Exercise prompt = Look through the entries below and report every line that has "خندوانه".

(Exercise data)

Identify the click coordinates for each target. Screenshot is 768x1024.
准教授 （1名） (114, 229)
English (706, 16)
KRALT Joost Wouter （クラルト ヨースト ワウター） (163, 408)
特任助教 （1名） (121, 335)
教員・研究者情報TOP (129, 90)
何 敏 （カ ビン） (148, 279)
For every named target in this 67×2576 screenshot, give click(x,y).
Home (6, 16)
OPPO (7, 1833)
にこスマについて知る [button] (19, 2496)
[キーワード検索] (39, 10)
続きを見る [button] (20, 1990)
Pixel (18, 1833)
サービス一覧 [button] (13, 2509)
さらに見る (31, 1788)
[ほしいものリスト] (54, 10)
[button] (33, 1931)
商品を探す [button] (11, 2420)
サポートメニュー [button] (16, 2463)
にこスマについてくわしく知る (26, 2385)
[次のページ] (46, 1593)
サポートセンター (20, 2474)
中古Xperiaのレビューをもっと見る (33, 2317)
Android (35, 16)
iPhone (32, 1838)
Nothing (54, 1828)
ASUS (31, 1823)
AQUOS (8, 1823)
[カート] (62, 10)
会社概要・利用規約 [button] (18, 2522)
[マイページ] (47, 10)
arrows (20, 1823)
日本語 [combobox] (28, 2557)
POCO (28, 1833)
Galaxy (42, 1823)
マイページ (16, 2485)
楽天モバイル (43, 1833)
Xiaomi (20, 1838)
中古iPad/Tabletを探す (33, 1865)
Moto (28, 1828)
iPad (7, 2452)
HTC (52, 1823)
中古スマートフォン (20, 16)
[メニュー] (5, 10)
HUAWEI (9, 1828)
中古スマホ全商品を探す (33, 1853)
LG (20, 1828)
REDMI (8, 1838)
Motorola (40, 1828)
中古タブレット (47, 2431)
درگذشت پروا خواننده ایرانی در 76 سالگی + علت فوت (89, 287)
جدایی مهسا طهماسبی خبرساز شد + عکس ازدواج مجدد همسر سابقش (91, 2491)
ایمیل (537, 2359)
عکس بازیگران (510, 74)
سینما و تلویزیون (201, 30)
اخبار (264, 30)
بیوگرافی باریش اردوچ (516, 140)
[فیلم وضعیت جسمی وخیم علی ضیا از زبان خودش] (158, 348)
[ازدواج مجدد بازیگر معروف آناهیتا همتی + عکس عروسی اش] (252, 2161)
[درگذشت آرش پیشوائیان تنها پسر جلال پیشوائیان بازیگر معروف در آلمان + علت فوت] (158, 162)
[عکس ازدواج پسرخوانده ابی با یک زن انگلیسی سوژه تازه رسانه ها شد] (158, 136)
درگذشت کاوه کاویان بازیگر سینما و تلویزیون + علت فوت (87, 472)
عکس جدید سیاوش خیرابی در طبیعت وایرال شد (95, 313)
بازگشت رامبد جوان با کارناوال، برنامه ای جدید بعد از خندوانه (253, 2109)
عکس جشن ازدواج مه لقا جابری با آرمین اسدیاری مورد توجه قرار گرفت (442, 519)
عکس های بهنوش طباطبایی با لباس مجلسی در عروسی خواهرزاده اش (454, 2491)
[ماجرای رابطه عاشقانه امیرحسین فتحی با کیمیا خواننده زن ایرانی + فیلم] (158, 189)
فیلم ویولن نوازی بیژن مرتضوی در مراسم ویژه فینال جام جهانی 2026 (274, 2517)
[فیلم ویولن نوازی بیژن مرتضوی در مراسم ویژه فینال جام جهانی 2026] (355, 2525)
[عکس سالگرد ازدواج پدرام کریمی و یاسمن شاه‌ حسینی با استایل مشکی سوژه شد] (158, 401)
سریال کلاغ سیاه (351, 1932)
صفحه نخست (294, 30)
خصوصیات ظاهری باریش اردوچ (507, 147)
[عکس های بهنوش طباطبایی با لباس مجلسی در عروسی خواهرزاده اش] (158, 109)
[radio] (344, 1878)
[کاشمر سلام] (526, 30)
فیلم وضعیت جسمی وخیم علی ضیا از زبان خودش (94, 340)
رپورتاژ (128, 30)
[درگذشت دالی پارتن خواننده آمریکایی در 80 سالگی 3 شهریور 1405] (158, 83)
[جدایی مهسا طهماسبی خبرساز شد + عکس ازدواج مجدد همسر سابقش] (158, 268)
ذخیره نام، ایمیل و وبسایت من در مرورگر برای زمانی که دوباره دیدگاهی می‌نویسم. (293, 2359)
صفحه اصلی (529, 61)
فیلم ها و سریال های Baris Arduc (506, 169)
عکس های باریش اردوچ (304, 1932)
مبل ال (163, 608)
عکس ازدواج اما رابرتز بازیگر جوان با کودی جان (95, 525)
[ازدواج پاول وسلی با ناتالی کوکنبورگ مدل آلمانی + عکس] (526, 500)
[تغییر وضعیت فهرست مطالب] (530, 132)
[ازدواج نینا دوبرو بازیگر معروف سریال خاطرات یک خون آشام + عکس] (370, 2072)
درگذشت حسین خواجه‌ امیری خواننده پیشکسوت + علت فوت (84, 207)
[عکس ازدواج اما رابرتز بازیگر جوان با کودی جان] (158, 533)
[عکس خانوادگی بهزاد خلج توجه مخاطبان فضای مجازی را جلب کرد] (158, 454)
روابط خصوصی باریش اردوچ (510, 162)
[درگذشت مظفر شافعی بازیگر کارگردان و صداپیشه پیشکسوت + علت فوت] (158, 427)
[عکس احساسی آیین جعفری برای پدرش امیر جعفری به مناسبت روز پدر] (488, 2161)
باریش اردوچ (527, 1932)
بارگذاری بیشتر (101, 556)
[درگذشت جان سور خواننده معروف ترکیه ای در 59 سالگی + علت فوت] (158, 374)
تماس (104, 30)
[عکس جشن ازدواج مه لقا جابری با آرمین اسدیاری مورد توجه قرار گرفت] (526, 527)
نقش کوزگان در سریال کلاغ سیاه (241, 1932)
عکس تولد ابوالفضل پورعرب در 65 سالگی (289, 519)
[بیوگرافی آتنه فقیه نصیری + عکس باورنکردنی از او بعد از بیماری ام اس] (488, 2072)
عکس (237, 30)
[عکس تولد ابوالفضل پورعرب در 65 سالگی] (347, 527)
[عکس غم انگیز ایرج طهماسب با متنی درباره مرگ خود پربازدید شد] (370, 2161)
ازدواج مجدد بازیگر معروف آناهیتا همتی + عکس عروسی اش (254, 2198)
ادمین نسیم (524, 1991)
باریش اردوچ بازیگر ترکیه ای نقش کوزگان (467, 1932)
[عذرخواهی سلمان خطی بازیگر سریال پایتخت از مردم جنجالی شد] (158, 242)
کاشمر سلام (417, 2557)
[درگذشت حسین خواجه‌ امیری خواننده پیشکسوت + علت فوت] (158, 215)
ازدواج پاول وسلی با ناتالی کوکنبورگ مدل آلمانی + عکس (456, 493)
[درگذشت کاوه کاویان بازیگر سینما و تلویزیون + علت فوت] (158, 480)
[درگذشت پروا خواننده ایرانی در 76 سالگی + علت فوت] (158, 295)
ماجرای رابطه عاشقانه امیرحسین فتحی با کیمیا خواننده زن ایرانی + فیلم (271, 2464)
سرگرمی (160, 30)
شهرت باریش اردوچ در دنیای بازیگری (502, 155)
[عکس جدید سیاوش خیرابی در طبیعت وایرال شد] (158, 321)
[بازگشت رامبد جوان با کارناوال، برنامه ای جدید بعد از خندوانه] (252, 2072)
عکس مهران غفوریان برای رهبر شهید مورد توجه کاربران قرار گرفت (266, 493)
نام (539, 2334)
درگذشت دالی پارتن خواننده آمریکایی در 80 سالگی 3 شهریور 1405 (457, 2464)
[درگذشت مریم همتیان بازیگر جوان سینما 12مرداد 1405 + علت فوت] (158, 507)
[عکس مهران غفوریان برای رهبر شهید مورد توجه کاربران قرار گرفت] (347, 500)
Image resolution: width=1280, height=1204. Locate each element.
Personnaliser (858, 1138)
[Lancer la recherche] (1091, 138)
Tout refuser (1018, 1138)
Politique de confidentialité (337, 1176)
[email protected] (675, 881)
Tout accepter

(End Exercise data)

Exercise output =
بازگشت رامبد جوان با کارناوال، برنامه ای جدید بعد از خندوانه (253, 2109)
[بازگشت رامبد جوان با کارناوال، برنامه ای جدید بعد از خندوانه] (252, 2072)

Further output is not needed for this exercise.